Preparing Microdata#
Data is seldom already in the form you need it in. We use Polars expressions to describe how to build new columns and Polars contexts to describe how those expressions are applied to your data. More information can be found in the Polars User Guide.
This section explains OpenDP’s supported contexts for preparing microdata (column addition and filtering).
[1]:
import polars as pl
import opendp.prelude as dp
dp.enable_features("contrib")
context = dp.Context.compositor(
# Many columns contain mixtures of strings and numbers and cannot be parsed as floats,
# so we'll set `ignore_errors` to true to avoid conversion errors.
data=pl.scan_csv("sample_FR_LFS.csv", ignore_errors=True),
privacy_unit=dp.unit_of(contributions=36),
privacy_loss=dp.loss_of(epsilon=1.0, delta=1e-7),
split_evenly_over=4,
margins={(): dp.polars.Margin(max_partition_length=60_000_000 * 36)}
)
Previous documentation sections cover the .select
context for aggregation and the .agg
context for aggregation. OpenDP allows expressions used in the .select
context and .agg
context to change the number and order of rows, whereas expressions used in the .with_columns
context, .filter
context and .group_by
context must be row-by-row.
With Columns#
.with_columns
resolves each passed expression to a column and then adds those columns to the data.
[2]:
query_hwusual_binned = (
context.query()
# shadows the usual work hours "HWUSUAL" column with binned data
.with_columns(pl.col.HWUSUAL.cut(breaks=[0, 20, 40, 60, 80, 98]))
.group_by(pl.col.HWUSUAL)
.agg(dp.len())
)
query_hwusual_binned.release().collect().sort("HWUSUAL")
[2]:
HWUSUAL | len |
---|---|
cat | u32 |
"(0, 20]" | 6407 |
"(20, 40]" | 54209 |
"(40, 60]" | 15472 |
"(98, inf]" | 119814 |
To ensure that the privacy unit remains meaningful, expressions passed into .with_columns
must be row-by-row, meaning that the expression could be represented as a function applied to each row in the data. The row-by-row property implies that the expression doesn’t break the alignment between individual contributions in the data and their individual contributions in the new constructed columns.

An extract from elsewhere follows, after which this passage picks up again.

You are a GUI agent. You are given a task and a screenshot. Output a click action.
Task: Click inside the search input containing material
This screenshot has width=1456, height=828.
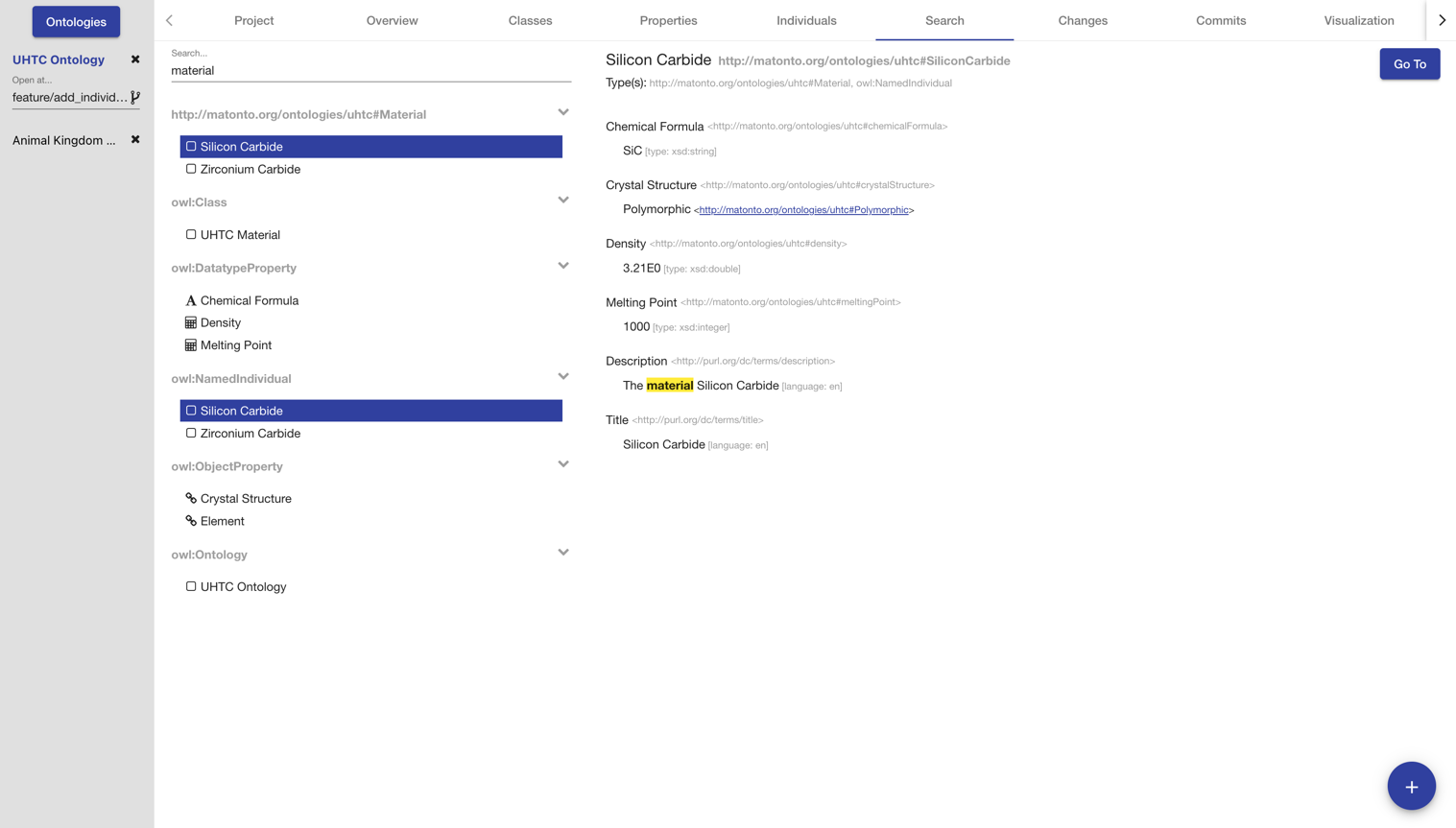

Another consideration is that any new columns added by .with_columns
do not (currently) have margin descriptors. For instance, in the above query, any margin descriptors related to HWUSUAL
would no longer apply to the new, shadowing, HWUSUAL
column after .with_columns
.
Filter#
.filter
uses row-by-row expressions of booleans to mask rows.
[3]:
query_total_hours_worked = (
context.query()
.with_columns(pl.col.HWUSUAL.cast(int).fill_null(0))
.filter(pl.col.HWUSUAL > 0)
.select(pl.col.HWUSUAL.dp.sum((0, 80)))
)
query_total_hours_worked.release().collect()
[3]:
HWUSUAL |
---|
i64 |
12565617 |
Filtering discards all public_info
invariants about the partition keys and partition sizes. Margin descriptors are considered applicable for the input dataset, so a data-dependent filtering renders these invariants invalid.
Otherwise, filtering preserves all other margin descriptors, because filtering only ever removes rows.